Algorithms in Motion Algorithms Intermediate

Two pointers: squeezing a sorted array

Chapter 3 — Pair offers on a sorted price list

Promotions team wants pairs of distinct products whose prices sum to a campaign target (think "buy two for €50"). The price list is sorted — so you can walk two indices from both ends instead of trying every pair. That is two pointers: same catalog as before, but the question is about pairs, not a single lookup.

Pair-sum problem

Given a sorted array a and a target t, decide whether there exist two distinct indices i < j such that a[i] + a[j] == t.

public static boolean hasPairSum(int[] a, int t) {
    int left = 0, right = a.length - 1;
    while (left < right) {
        int sum = a[left] + a[right];
        if (sum == t) return true;
        if (sum < t) left++;    // too small: need a bigger number, move left right
        else         right--;   // too big: need a smaller number, move right left
    }
    return false;
}

Variations that all reuse the same idea

  • Remove duplicates from a sorted array in-place (slow/fast pointers).
  • Three-sum: fix i, run two pointers on the remainder.
  • Container with most water: both pointers at the ends of a height array.
  • Check if a string is a palindrome, ignoring case and non-letters.

Interactive — squeeze the array

Use the two-pointer lab with your own numbers; watch how each move shrinks the plausible pair space without revisiting dead combinations.
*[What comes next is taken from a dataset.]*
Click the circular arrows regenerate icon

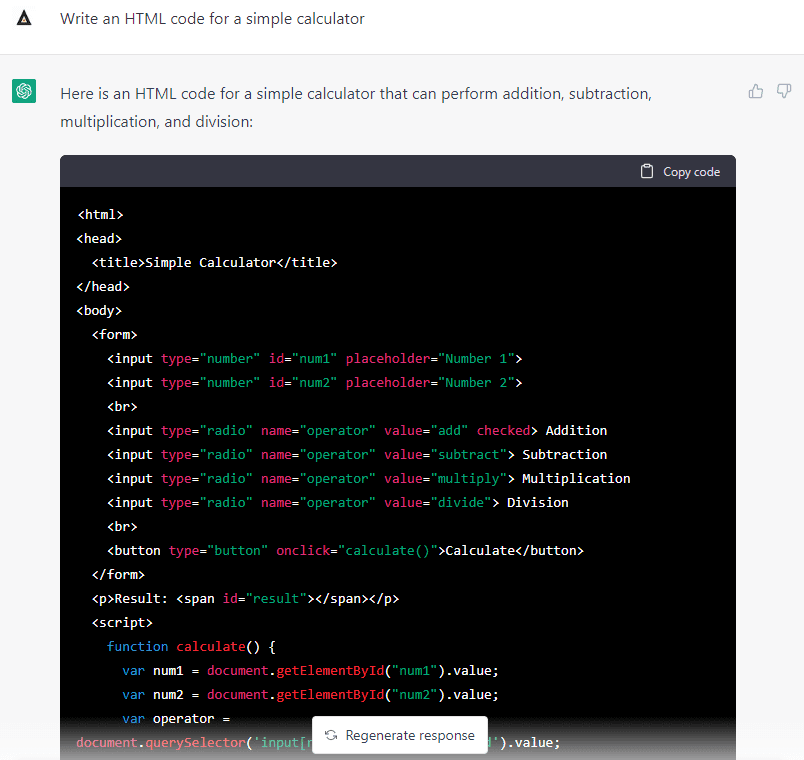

Open the two-pointer lab — drag your own sorted array →

Takeaways

  • Sorted input is what lets a single sweep replace a nested scan.
  • Each pointer move rejects an entire family of pairs, not just one.
  • The technique generalizes to triples, containers, and palindromes.
  • In the catalog story, pairs are the natural next question after you can search single prices fast.